Tim Burgess
Photo: Cat Stevens / Courtesy of Big Hassle Media

Tim Burgess’ ‘Typical Music’ Is a 22-song Adventure

The more-is-more nature of Typical Music may be a mixed blessing, but Tim Burgess’ biggest gift is a generosity of spirit on this giddy, 22-song adventure.

Typical Music
Tim Burgess
Bella Union
23 September 2022

Typical Music, Tim Burgess‘ fifth solo album, has 22 songs and is 90 minutes long. Typically, these sorts of double albums have been regarded as self-indulgent affairs that reward fans but do so rather inefficiently. Take any double album, the conventional wisdom goes, and there’s a better single album to be found inside. All that’s needed is some judicious trimming. But Burgess tried a different approach. By thinking of each whim and each track “as if it was the best thing and had to be treated with extreme care”, as he recently told his record label, he could present Typical Music as an act of generosity to fans and listeners.

In that sense, Typical Music is a spoil of riches. It’s the sprawling, anything-goes kind of double album that rushes headlong through genres and styles, twisting and turning and looping around all the while. But that’s not all. Even many individual songs take this same approach, like double albums in compacted form. “L.O.S.T.”, for example, is a bucolic bit of dream pop with a hop-skipping rhythm and shimmering keyboard. That is, until the three-minute mark when it is overtaken by crashing heavy metal guitars and a squalling, feedback-drenched solo. Then, it’s back to the dreaminess until the song gets stuck on a harmonized phrase and gives way to a pulsating, cosmic space-out of a coda.

“Kinetic Connection” is a pleasant, breezy, midtempo indie pop track, except when interrupted by a dizzy, psychedelic breakdown.

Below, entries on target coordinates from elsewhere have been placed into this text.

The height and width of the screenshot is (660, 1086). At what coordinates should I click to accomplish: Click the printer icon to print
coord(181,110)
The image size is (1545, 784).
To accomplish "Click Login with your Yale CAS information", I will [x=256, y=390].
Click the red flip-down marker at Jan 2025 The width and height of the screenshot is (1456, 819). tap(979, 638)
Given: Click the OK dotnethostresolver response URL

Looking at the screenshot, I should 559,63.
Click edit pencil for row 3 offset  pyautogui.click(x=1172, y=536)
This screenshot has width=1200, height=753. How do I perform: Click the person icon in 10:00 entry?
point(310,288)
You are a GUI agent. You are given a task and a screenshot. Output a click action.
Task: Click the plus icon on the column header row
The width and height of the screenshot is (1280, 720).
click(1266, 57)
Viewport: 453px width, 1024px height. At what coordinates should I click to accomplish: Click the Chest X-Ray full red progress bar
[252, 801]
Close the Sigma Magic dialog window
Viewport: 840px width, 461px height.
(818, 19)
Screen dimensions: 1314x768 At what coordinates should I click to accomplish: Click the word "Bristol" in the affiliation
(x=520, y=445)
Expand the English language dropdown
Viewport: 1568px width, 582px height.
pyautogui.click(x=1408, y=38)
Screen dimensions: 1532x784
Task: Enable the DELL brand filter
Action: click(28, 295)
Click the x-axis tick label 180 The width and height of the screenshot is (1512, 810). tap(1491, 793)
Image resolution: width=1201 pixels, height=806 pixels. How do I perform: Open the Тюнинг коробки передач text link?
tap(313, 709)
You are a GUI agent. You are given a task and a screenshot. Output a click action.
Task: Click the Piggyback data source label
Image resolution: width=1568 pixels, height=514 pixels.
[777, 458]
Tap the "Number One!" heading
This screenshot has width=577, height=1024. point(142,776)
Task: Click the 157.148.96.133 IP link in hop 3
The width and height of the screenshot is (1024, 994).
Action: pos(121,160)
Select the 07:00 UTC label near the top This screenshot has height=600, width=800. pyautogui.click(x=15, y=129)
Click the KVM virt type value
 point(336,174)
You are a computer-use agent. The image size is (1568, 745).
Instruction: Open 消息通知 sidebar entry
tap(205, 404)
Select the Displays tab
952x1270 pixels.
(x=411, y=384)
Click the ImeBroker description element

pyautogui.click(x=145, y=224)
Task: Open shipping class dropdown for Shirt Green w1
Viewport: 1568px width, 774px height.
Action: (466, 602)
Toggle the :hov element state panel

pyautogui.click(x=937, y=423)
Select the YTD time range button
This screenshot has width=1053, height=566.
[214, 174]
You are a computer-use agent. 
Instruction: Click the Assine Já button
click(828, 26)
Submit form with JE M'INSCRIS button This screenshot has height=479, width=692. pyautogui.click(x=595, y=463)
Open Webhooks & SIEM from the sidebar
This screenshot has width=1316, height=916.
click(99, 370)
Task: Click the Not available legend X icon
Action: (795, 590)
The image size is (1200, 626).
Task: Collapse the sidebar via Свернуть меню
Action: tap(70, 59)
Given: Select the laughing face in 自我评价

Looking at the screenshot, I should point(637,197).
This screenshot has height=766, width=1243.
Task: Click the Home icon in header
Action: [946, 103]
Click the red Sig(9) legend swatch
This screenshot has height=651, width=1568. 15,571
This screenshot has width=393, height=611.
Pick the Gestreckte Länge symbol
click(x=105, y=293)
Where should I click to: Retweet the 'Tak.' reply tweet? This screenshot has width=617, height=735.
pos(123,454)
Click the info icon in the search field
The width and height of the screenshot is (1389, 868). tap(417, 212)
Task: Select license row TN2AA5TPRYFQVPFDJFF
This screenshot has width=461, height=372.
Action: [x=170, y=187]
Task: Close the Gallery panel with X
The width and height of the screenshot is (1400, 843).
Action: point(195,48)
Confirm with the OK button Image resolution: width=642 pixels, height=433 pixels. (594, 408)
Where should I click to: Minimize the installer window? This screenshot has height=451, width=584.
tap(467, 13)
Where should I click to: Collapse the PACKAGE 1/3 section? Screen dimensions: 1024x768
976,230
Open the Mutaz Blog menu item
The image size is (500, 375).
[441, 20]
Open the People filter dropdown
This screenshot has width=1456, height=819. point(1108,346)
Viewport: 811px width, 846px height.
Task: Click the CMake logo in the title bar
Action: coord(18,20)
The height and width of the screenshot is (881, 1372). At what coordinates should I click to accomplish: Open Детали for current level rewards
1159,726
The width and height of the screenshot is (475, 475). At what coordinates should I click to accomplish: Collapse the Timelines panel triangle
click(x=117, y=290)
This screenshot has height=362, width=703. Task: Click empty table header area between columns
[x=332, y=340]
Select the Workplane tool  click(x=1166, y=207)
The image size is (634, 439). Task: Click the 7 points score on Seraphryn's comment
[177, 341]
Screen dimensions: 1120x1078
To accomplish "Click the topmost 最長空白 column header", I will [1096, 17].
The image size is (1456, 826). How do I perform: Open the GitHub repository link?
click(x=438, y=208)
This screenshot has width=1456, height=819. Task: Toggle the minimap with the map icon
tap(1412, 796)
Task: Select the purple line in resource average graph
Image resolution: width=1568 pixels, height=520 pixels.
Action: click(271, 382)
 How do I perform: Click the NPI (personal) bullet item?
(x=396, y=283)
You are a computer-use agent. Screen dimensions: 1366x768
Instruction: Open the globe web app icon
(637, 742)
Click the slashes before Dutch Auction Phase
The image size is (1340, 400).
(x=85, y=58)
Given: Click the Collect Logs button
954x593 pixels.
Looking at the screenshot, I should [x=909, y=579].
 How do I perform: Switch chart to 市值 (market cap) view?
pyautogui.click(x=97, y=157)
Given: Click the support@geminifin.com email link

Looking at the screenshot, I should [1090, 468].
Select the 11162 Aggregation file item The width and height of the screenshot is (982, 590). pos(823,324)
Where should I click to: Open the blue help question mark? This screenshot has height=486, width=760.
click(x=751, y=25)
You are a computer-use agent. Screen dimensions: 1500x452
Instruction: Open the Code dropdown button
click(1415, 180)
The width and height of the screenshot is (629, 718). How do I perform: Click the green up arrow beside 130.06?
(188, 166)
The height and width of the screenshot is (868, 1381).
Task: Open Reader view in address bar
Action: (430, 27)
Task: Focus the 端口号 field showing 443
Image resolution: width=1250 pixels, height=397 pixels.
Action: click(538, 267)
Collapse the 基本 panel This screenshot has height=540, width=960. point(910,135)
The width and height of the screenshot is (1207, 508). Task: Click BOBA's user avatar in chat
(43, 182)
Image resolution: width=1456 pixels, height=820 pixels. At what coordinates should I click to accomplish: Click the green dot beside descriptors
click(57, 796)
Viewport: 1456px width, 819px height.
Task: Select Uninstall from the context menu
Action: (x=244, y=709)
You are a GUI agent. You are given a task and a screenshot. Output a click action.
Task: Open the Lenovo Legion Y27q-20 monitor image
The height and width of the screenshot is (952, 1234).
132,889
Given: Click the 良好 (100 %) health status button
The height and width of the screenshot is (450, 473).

Similarly, “After This” is another shimmering, jangling pop train that runs right off the rails into a frenzied, double-time fugue. Burgess is well-known for his voracious musical appetite and pours it all into the pot of Typical Music. Sometimes, though, the result is musical ADHD. Some tracks literally can’t get out of their own way.

Typical Music has almost everything one could imagine, an album that finds room for rich, multi-tracked harmonies and talk-box guitar, one where the only thing better than a big, echoey space out is a bigger, even more echoey space out. Burgess writes a gorgeous piano-pop love song and then spends two minutes at the beginning of the song in a navel-gazing monologue explaining how and why he came to write that track, which he is about to sing. Though this may seem like the very pinnacle of self-indulgent grandiosity, it’s really just Burgess being his own affable self. If his musical mind is in the clouds, his head is level. His music is a way of explaining and relating the rich yet humble life he is living. That becomes quite clear in his lyrics, which are more means of verbal processing. Therefore, when he says, “I hope you don’t find me too boring,” it comes across as earnest rather than trite.

Especially since getting sober some years ago, Burgess possesses an enthusiasm and appetite for life that is vivid and charismatic. “It’s such a wondrous surprise / Just to be here, being alive,” he says on “After This”, the title presumably referring to the pandemic during which Typical Music was recorded. On “L.O.S.T.”, he goes a bit further: “We can walk into tomorrow / We can carry all our stuff.” On paper, the sentiments seem silly or overly-simplistic, but Burgess makes them into more of a philosophy. His lack of guile lets him get away with it every time.

This charisma and energy are especially crucial to Typical Music because Burgess is not a naturally-gifted songwriter or melodicist. The album gets by on personality and quirky, oddball production (via collaborators Thighpaulsandra and Daniel O’Sullivan and Dave Fridmann’s vibrant, maximalist mix) more than hooks. That’s not to say it doesn’t have catchy moments. Burgess would probably be annoyed to read it, but the most engaging songs sound like they could make up most of a Charlatans album. There is the beguiling, DIY pop of “Here Comes the Weekend”, the piano-led “Kinetic Connection”, and the surf-rock-meets krautrock of the title track, with its commanding chorus. On multiple songs, Burgess’ longstanding tendency to turn toward an unexpected minor chord comes into play.

On those occasions when Burgess does settle into a groove and let the song breathe, the results can be breathtaking. “Tender Hooks” is a straight-ahead, New Order-influenced indie with a danceable beat. “Sure Enough” is a lovely dream pop track with rolling piano, shuffling rhythm, and a bear hug of a chorus. The album highlight, though, is the delicate, whimsical melancholia of the country-tinged “In May”, where Burgess’s multi-tracked voice serves to give himself company and consolation. The more-is-more nature of Typical Music may be a mixed blessing, but Burgess’ and the album’s biggest gift is a generosity of spirit.